NEWS
2 November 2018
Caesars announces CEO departure; revenue and operating profit up for Q3
By Tim Poole

Frissora joined Caesars in 2015 and has overseen a number of initiatives and achievements during his time in charge.

In a statement regarding his departure, the operator highlighted strategies resulting in a near-$800m increase in adjusted EBITDAR, the completion of 70% of hotel room renovation across its network and the reduction of annual fixed charges by $1.4bn.

Frissora said: "I have been privileged to lead this iconic company and am proud of all that our team has accomplished. Together, we navigated a complex restructuring process. I am confident the company is well positioned to thrive and grow in the future.”
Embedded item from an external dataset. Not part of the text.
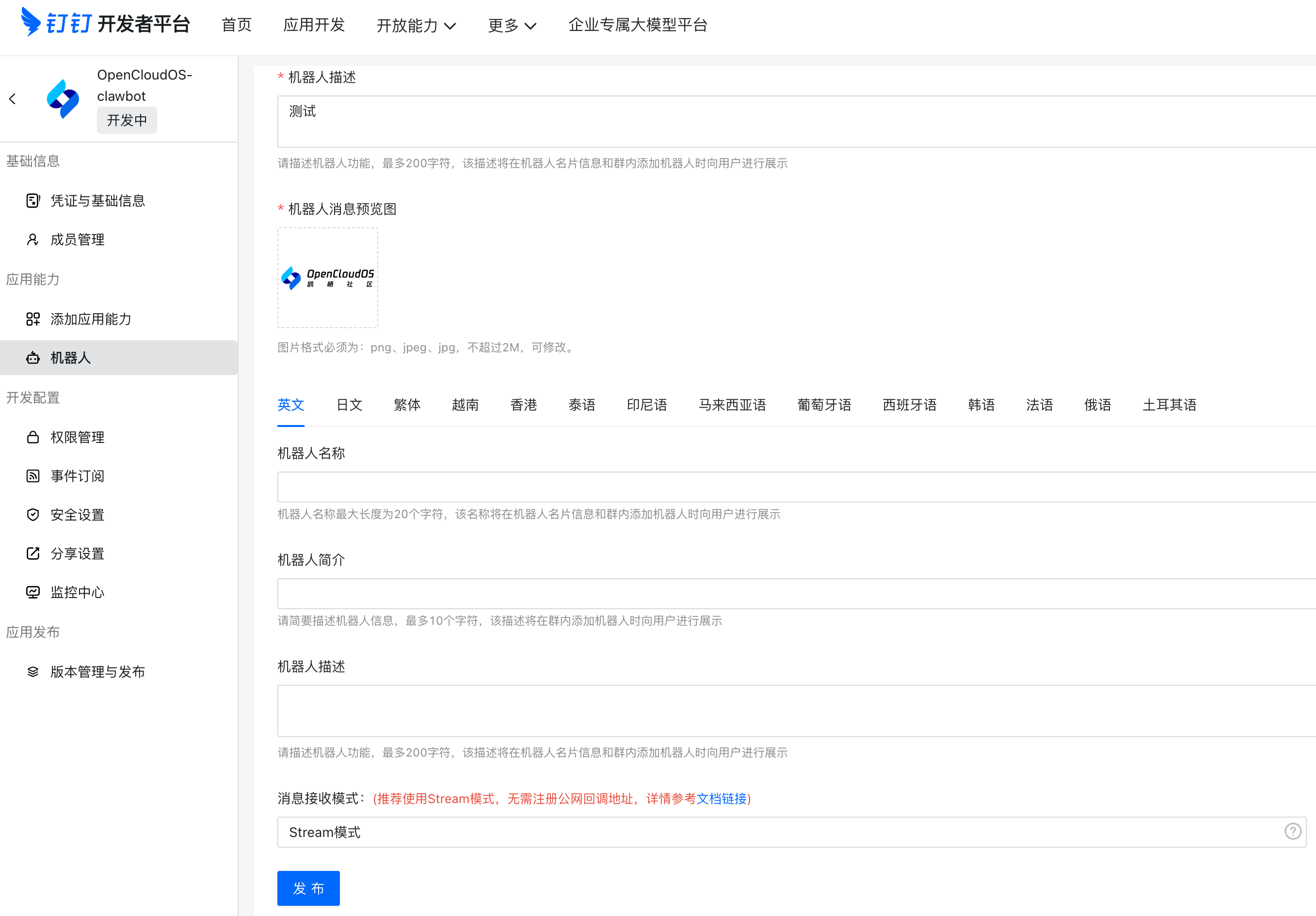This screenshot has width=1316, height=916.
Task: Open 应用开发 in the top navigation
Action: click(314, 25)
Caesars delivered its Q3 trading update on the same morning as the announcement, reporting net revenues of $2.19bn, up 120% year-on-year, and an operating profit of $232m – an increase of 176%.

Net income attributable to Caesars was $110m, compared to a net loss of $433m last year.

Frissora said: "We are making important progress against our growth strategy with the integration of Centaur, expansion of our US sports betting business and the creation or renewal of partnerships with six professional sports organisations.”

Additionally, Caesars commented on a recent merger offer from Golden Nugget, confirming it rejected the proposal.

The operator said: “The board considered the proposal, in consultation with its legal and financial advisors, and determined it is not consistent with the company's plans to create and enhance shareholder value over the long term. The board has informed Golden Nugget of its decision.”